The letters Kirsty had brought, working along with returning health, and the surrounding love and sympathy most potent of all, speedily dispelled his yet lingering delusion. It had occasionally returned in force while Kirsty was away, but now it left him altogether.
CHAPTER XXXVII
A GREAT GULF
It was now midsummer, and Francis Gordon was well, though thin and looking rather delicate. Kirsty and he had walked together to the top of the Horn, and there sat, in the heart of old memories. The sun was clouded above; the boggy basin lay dark below, with its rim of heathery hills not yet in bloom, and its bottom of peaty marsh, green and black, with here and there a shining spot; the growing crops of the far-off farms on the other side but little affected the general impression the view gave of a waste world; yet the wide expanse of heaven and earth lifted the heart of Kirsty with an indescribable sense of presence, purpose, promise. For was it not the country on which, fresh from God, she first opened the eyes of this life, the visible region in which all her efforts had gone forth, in which all the food of her growth had been gathered, in which all her joys had come to her, in which all her loves had had their scope, the place whence by and by she would go away to find her brother with the bonny man!
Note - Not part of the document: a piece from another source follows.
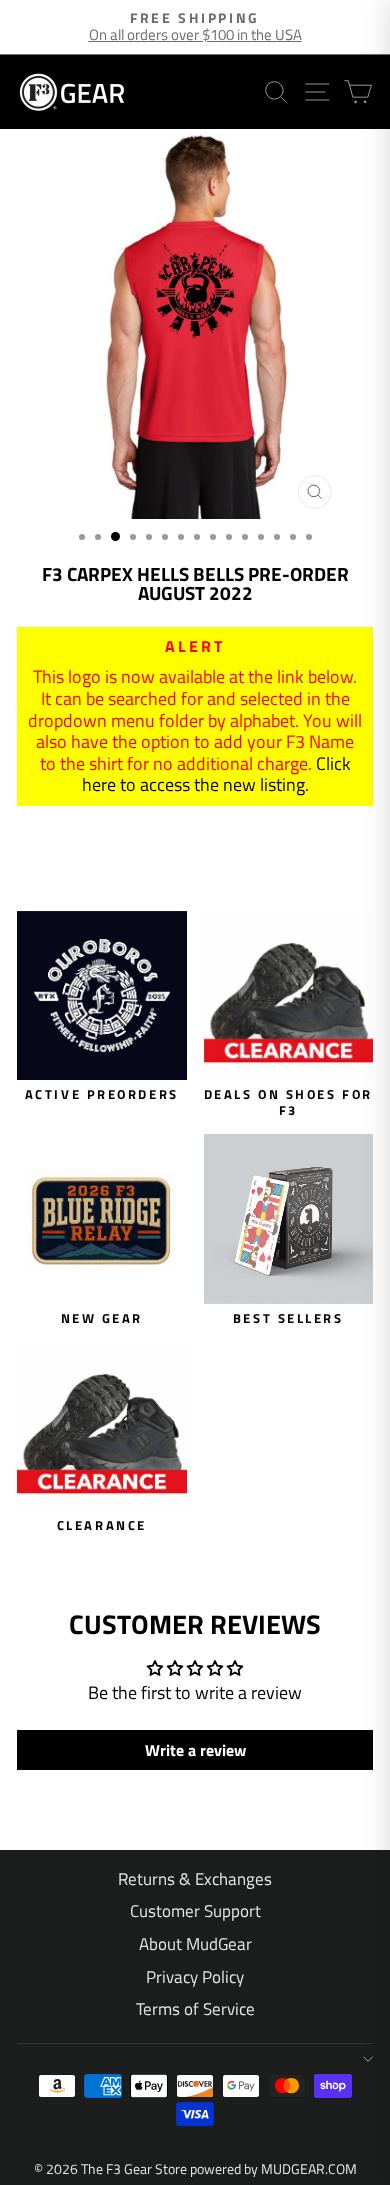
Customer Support (195, 1911)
Francis saw without heeding. His heart was not uplifted. His earthly future, a future of his own imagining, drew him.
‘This winna du ony langer, Kirsty!’ he said at length. ‘The accusin angel ’ill be upo’ me again or I ken! I maunna be idle ’cause I’m happy ance mair—thanks to you, Kirsty! Little did I think ever to raise my heid again! But noo I maun be at my wark! I’m fit eneuch!’
‘I’m richt glaid to hear’t!’ answered Kirsty. ‘I was jist thinkin lang for a word o’ the sort frae ye, Francie. I didna want to be the first to speyk o’ ’t.’
‘And I was just thinkin lang to hear ye speyk o’ ’t!’ returned Francis. ‘I wantit to du ’t as the thing ye wad hae o’ me!’
‘Even than, Francie, ye wudna, it seems, hae been doin ’t to please me, and that pleases me weel! I wud be nane pleast to think ye duin ’t for me! It wud gie me a sair hert, Francie!’
‘What for that, Kirsty?’
‘’Cause it wud shaw ye no a man yet! A man’s a man ’at dis what’s richt, what’s pleasin to the verra hert o’ richt. Ye’ll please me best by no wantin to please me; and ye’ll please God best by duin what he’s putten intil yer hert as the richt thing, and the bonny thing, and the true thing, though ye suld dee i’ the duin o’ ’t.—Tell me what ye’re thinkin o’ duin.’